Do we really believe that an individual and a community can make a difference or do we just believe in numbers, statistics, demographics, and in large masses of people, and worn out supposed solutions?

COMMUNITY AWAKENING/ VILLAGE REBUILDING The long-term goal of this process is community awakening and rebuilding from the person/family/street/ village level outwards. Instead of focusing on education and rapid economic growth, we need to develop a comprehensive program integrating all of the aspects of village life.

These aspects include 1) Personal awakening. (Moral and Spiritual growth) 2) Family development; 3) Community linking network 4) Clean and healthy environment. 5) secure and safe neighborhoods. 6) Grass-roots and community- based economic development (Promoting entrepreneurship and small business creation/ local banks). 7) Health care and mental health. 10) Shared Culture, etc.
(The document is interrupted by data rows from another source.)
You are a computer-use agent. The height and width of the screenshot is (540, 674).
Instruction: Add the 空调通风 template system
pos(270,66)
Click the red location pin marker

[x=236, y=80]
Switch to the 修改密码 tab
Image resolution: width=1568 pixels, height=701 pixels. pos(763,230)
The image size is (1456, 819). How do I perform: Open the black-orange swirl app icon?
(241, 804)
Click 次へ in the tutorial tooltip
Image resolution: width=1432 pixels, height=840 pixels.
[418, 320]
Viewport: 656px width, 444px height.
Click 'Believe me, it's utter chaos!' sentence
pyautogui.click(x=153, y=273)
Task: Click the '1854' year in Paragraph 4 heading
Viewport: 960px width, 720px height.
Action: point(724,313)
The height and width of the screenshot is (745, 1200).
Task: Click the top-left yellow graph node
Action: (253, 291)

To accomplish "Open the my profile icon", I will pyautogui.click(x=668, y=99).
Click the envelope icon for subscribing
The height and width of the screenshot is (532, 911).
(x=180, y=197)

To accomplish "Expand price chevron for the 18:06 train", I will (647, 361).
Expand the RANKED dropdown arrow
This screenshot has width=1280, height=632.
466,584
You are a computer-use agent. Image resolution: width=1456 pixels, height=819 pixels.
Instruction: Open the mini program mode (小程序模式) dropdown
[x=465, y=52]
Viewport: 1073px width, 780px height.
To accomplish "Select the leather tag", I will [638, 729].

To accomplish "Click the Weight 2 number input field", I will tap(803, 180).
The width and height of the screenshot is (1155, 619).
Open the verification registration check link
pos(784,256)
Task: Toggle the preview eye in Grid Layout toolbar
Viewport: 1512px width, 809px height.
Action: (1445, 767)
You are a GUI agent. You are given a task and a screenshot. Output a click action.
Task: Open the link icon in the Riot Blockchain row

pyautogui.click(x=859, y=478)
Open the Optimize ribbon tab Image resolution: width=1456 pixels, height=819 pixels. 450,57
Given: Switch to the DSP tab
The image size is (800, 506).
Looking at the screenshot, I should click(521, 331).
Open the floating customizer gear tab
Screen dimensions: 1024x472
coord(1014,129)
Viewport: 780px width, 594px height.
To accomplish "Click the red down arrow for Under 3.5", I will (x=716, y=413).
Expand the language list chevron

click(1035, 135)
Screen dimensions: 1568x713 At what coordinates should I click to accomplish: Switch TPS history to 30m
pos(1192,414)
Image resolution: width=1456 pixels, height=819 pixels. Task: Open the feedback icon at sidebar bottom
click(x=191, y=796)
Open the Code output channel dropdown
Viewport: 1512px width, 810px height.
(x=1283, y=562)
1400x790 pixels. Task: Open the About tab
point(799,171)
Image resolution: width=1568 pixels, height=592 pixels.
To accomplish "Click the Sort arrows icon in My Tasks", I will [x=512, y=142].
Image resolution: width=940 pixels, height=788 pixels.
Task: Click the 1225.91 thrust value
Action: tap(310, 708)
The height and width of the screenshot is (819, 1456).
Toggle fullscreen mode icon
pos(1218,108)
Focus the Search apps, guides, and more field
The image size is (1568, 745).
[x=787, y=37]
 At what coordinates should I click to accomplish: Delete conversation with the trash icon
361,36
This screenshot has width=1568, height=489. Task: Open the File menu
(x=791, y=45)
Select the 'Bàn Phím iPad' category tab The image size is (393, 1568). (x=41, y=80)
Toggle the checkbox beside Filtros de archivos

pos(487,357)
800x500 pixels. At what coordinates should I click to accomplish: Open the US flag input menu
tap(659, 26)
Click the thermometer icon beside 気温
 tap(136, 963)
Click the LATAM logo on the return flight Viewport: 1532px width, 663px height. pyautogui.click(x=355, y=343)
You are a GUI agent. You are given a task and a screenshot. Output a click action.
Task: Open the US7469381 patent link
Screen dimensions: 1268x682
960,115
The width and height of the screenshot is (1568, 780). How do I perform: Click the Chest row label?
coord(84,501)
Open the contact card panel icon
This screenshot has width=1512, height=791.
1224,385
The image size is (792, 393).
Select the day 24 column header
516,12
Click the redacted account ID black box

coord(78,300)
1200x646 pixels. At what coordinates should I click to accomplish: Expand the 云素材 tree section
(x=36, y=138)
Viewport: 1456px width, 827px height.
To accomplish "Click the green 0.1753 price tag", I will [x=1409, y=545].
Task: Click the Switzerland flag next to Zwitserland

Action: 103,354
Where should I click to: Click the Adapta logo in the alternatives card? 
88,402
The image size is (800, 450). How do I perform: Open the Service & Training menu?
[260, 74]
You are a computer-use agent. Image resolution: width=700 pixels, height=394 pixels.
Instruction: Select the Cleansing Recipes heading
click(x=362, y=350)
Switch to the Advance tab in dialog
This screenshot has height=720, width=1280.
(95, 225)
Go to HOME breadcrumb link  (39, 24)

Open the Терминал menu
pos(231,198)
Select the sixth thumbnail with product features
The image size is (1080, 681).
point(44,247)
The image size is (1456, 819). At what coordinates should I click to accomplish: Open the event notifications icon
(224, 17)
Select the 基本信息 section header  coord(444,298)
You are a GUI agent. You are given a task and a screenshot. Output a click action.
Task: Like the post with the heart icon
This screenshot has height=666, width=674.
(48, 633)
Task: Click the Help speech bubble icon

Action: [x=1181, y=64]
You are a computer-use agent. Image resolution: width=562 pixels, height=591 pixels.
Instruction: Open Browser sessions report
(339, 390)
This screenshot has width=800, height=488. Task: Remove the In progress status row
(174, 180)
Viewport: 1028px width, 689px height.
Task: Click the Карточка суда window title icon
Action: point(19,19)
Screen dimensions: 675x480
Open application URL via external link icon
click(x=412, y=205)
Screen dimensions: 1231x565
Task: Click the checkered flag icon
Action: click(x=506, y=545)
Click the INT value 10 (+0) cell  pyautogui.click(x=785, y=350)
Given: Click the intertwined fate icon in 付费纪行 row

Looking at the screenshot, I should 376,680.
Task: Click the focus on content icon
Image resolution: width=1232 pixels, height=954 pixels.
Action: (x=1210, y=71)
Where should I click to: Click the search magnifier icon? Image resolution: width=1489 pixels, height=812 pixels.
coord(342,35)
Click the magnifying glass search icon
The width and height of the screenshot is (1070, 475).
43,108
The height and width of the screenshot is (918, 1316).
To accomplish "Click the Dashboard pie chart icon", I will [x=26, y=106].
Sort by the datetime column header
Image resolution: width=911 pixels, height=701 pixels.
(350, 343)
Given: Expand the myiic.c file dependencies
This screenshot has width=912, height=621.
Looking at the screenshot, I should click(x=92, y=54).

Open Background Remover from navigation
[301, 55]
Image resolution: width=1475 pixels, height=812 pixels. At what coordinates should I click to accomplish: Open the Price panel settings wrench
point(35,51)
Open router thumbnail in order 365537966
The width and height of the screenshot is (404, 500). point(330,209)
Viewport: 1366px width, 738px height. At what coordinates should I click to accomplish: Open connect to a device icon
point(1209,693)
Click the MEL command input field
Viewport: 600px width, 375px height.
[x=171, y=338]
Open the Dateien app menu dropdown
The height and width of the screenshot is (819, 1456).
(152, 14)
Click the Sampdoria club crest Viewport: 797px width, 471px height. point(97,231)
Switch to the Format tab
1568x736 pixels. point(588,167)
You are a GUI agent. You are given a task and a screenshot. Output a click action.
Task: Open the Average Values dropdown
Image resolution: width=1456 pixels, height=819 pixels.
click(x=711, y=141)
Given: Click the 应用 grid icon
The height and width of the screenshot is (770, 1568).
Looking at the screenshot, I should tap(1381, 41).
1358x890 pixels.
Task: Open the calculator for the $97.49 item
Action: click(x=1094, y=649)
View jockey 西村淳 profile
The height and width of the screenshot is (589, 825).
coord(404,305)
This is a strategy of community organizing. Right now, all over the world people are engaged in thousands and millions of community efforts. There is a global movement already happening but unrecognized. It involves local people in their own development. It awakens a dormant civil society into active participation. It helps develop a sense of personal and community control. Yes, it generates jobs and can alleviate poverty. One of the world's best examples that I have mentioned is the Sarvodaya Shramadana Movement in Sri Lanka. 10,000 villages are participating to a greater or lesser extent. This includes thousands of newly built schools, microenterprises, and village banks.

Why are we still talking about rapid economic growth? Why aren't we talking about helping to build a global community/village development movement controlled by local people? Is it because we have lost hope or belief in people? Is that why we keep talking about "realistic" solutions like rapid economic growth? IMHO we have lost a certain sensibility that is very precious and important. Can we discover what we have lost in time?

Bryan Farrell said: >>>>>>>>>>>>>>>>>>>>>
5. The viewpoint of sustainable development is so embryonic, that I daresay ninety percent of the educated public could barely hazard a guess as to what it is. So what is it you contend, is being expressed by "the establishment"? >>>>>>>>>>>>>>>>>>>>

A common view of sustainability is from the United Nations--- "Sustainable development meets the needs of the present without compromising the ability of future generations to meet their own needs."

Who could disagree? But, when it comes to actually changing the way we do things, the UN never challenges, but instead embraces economic globalism and growth oriented solutions.

A different view is that of Jakob von Uexkull, the founder of the Right Livelihood Award, who said: "you cannot simultaneously empower the people and the multi-national companies, you cannot combine local self-reliance with the primacy of global 'free' trade. The major components of the present order--- scientism, industrial developmentalism, and nation-statism--- tolerate no other gods."

Sustainability comes from the Latin Root meaning to "support from below." To sustain means to maintain, to supply with nourishment, and to support the vitality of something.

According to the Context Institute "A community must be supported from below - by its inhabitants, present and future. Certain places, through the peculiar combination of physical, cultural, and, perhaps, spiritual characteristics, inspire people to care for their community. These are the places where sustainability has the best chance of taking hold."

Spiritual growth is the foundation for a healthy society. Unless individuals develop the capacity for Love, compassion, sharing, self-control and self-governance--- no unified basis for cooperation would exist and true sustainability would be impossible.

This applies to rich and poor alike.